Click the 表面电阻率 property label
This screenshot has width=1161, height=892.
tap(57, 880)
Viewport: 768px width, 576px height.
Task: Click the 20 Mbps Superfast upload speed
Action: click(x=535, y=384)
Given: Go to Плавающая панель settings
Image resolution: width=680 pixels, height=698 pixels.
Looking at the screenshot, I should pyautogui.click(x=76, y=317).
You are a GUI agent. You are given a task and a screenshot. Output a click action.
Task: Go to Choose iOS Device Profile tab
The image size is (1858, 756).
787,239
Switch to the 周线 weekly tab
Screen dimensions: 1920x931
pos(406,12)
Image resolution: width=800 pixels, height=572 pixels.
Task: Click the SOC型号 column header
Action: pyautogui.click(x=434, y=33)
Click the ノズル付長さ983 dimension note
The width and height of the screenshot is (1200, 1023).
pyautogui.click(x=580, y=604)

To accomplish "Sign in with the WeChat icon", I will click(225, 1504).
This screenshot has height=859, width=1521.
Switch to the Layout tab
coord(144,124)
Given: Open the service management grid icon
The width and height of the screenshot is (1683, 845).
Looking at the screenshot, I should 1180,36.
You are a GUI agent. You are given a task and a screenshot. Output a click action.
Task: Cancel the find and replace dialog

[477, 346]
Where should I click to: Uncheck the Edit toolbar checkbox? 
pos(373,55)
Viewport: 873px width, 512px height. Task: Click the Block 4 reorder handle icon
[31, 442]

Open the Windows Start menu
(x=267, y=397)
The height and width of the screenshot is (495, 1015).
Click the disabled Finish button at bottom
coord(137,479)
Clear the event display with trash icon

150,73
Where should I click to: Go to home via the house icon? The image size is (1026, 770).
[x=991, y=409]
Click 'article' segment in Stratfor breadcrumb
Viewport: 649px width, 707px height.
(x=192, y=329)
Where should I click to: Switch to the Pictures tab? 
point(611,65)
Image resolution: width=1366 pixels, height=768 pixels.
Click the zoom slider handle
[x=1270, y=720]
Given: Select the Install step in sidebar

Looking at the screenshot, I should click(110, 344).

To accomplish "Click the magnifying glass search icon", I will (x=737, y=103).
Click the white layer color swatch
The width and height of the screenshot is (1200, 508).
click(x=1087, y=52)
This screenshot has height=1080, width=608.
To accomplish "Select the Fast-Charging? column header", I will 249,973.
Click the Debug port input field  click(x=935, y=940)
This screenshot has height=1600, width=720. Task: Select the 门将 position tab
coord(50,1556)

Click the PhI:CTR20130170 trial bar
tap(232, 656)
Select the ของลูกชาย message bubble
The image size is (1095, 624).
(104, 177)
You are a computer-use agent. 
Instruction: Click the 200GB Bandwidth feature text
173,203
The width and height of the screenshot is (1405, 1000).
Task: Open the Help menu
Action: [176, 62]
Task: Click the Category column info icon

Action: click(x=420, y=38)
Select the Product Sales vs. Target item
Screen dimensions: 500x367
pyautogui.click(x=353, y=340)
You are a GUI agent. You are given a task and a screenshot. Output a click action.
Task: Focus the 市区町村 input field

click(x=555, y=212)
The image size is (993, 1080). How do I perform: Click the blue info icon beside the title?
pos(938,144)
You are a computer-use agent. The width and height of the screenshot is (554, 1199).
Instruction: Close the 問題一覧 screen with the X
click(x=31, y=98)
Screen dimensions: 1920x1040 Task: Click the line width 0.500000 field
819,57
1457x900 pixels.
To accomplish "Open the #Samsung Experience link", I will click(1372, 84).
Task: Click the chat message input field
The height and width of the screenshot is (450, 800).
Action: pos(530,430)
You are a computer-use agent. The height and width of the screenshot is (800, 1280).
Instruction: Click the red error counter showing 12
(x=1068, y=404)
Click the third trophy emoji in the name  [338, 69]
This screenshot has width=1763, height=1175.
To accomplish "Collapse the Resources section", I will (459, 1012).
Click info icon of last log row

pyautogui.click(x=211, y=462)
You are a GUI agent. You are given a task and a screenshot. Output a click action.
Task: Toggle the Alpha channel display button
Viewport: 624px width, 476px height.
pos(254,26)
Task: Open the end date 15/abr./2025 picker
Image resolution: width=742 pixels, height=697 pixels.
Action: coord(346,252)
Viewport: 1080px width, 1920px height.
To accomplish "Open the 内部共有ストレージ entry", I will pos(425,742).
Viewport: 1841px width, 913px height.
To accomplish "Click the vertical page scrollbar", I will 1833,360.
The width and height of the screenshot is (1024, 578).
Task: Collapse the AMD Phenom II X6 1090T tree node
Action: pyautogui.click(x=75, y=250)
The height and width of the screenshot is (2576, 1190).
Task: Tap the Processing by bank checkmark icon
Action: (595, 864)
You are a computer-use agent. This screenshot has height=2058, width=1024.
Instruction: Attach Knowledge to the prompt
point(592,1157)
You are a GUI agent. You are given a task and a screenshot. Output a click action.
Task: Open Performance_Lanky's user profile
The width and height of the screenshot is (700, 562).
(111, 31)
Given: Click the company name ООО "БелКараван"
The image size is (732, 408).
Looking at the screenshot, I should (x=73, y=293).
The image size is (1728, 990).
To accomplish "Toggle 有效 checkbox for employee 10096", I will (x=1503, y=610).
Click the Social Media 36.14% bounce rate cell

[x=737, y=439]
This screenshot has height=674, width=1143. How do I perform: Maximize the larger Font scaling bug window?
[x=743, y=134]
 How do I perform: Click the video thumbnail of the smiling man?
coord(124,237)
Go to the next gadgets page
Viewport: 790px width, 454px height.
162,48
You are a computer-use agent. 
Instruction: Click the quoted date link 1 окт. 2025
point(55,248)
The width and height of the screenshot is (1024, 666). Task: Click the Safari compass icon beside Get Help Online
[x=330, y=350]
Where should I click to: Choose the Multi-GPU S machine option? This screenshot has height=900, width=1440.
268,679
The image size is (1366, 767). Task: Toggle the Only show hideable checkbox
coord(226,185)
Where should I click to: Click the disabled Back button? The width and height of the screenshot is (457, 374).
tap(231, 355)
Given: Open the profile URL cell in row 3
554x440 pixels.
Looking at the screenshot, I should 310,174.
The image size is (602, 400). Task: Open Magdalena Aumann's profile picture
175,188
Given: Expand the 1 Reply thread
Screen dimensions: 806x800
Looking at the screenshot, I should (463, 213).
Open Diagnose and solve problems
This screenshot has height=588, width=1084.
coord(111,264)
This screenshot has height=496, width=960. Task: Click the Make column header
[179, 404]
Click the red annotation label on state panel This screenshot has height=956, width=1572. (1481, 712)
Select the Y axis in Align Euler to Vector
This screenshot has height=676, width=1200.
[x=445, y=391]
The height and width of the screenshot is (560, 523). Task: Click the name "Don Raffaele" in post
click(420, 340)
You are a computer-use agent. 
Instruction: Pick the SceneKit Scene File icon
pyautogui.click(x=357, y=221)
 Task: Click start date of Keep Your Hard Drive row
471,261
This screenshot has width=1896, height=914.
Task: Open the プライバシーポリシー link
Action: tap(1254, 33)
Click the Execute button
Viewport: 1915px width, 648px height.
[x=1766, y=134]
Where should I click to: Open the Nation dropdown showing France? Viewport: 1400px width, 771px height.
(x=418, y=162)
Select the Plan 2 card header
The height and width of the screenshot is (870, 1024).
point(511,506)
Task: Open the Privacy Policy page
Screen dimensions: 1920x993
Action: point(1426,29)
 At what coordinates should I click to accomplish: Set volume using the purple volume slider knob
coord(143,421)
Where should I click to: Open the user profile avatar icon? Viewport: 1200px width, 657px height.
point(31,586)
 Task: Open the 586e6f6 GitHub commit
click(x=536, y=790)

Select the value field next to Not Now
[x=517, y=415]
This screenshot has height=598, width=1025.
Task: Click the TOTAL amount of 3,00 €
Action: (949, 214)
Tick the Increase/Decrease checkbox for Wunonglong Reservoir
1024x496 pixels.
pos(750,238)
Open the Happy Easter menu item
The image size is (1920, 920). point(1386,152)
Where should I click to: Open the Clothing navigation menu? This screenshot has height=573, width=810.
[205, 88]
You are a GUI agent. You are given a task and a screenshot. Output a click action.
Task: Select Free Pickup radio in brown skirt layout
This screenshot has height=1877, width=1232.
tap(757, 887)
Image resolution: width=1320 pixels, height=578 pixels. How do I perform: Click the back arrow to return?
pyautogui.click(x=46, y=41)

────────

Using the entries above, say how many lines contain the string "label"; the number is the full reply.

2